Chapter 12: The Minor Scales

The Minor Scales (The Dark Side)

While the Major scale sounds happy and triumphant, the Minor scale sounds sad, serious, or dramatic.

12.1 The Natural Minor Formula

To build a Minor scale, we change the pattern of steps. The Minor Code: W — H — W — W — H — W — W

12.2 Relative Minor (The Cheat Code)

You don’t actually have to memorize a new code. Every Major scale has a “sad twin brother” hiding inside it. This is called the Relative Minor.

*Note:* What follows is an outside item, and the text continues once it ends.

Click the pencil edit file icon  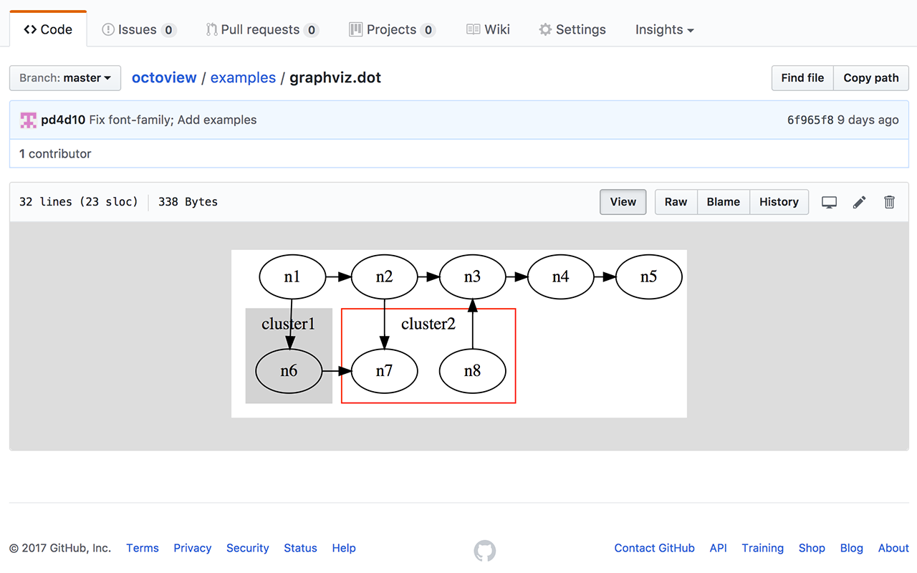tap(859, 202)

The Rule: Go to the 6th note of any Major Scale. Start playing the exact same notes from there. You have just created a Minor scale.

Example (C Major):

  • Notes: C – D – E – F – G – A – B – C.
  • The 6th note is A.
  • If you play A to A using the white keys (A-B-C-D-E-F-G-A), you get the A Natural Minor Scale.
  • They share the exact same DNA (same notes), but starting on a different note changes the “Gravity” (Tonal Center) and makes it sound sad.

12.3 The Three Flavors of Minor

Minor scales are trickier than Major scales. Composers over history tweaked them to fix certain sound problems.

  1. Natural Minor: The standard version (Aeolian Mode). Sounds ancient and folk-like.
  2. Harmonic Minor: We raise the 7th note by one half-step. This creates a “Snake Charmer” or exotic Egyptian sound. It is crucial for classical harmony.
  3. Melodic Minor: We raise both the 6th and 7th notes when going up the scale, but lower them back to normal when going down. (Used frequently in Jazz).